KUALA PEMBUANG – Deru mesin molen terus menggema di Desa Tanjung Rangas, Kecamatan Seruyan Hilir, Kabupaten Seruyan. Bukan sekadar alat biasa, “prajurit besi” ini menjadi sahabat setia anggota Satgas TMMD Reguler ke-123 Kodim 1015/Sampit dalam percepatan pembangunan infrastruktur desa.
Mesin concrete mixer ini menjadi kunci utama dalam pengerjaan konstruksi, membantu pengadukan semen, pasir, dan split dengan lebih cepat dan merata.
“Dengan mesin molen, pekerjaan jadi lebih ringan, hasilnya lebih maksimal, dan tenaga pun lebih hemat. Tidak perlu lagi mengaduk manual dengan cangkul atau sekop yang bikin cepat lelah,” ujar Peltu Hendriyanoto, Senin 24 Februari 2025.
Meski suaranya bising dan asapnya kadang mengganggu, semangat anggota Satgas dan warga tak surut. Mesin ini aktif digunakan dalam pengecoran cakar ayam dan jalan desa, menjadi mitra kerja yang tak tergantikan.
Tak hanya mempercepat pekerjaan, mesin molen juga memberi pengalaman baru bagi para anggota Satgas dan warga desa.
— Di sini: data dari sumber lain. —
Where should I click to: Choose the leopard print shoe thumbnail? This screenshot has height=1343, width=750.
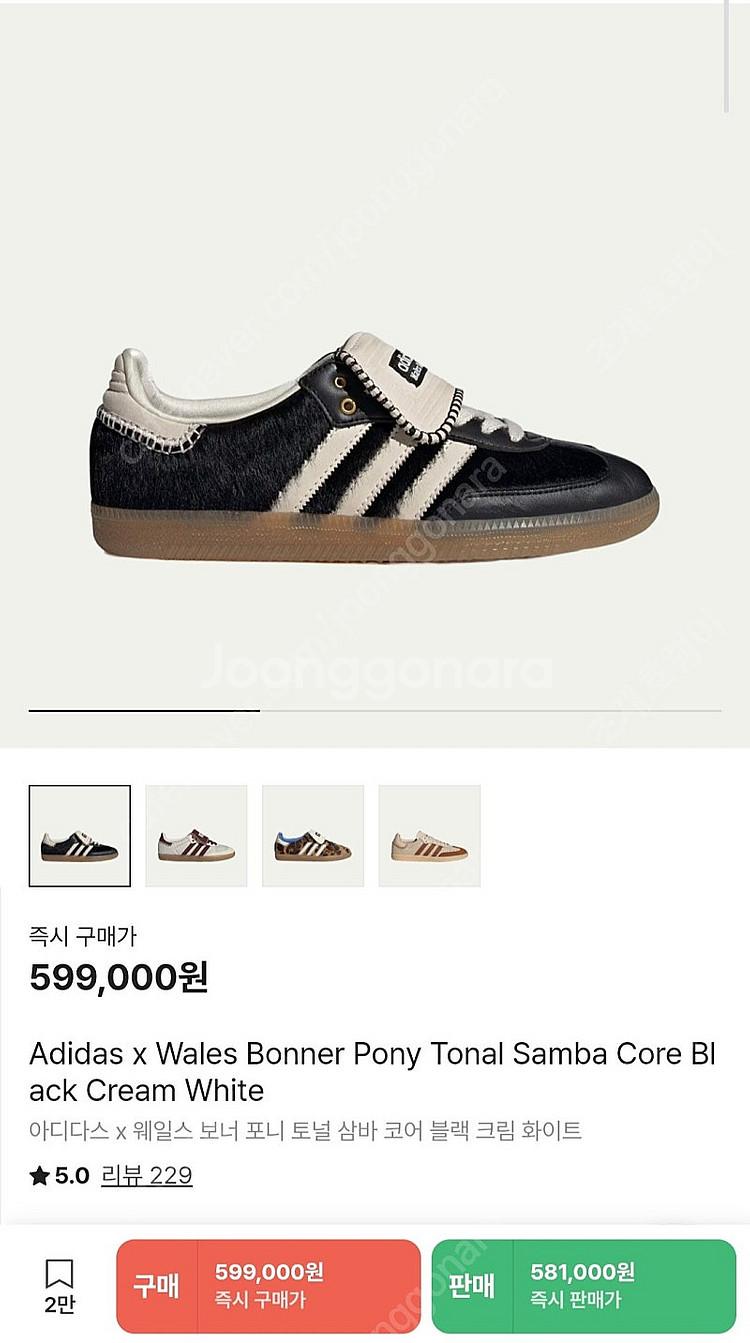coord(313,836)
“Awalnya, kami belum terbiasa mengoperasikannya, tapi setelah mencoba, lama-lama jadi terbiasa. Ini pengalaman yang sangat berharga,” tambah Peltu Hendriyanoto.
Kehadiran mesin molen bukan sekadar alat bantu, tetapi juga simbol gotong royong dan semangat pantang menyerah dalam membangun desa. Dengan kerja sama yang solid, pembangunan pun berjalan lebih cepat dan efisien.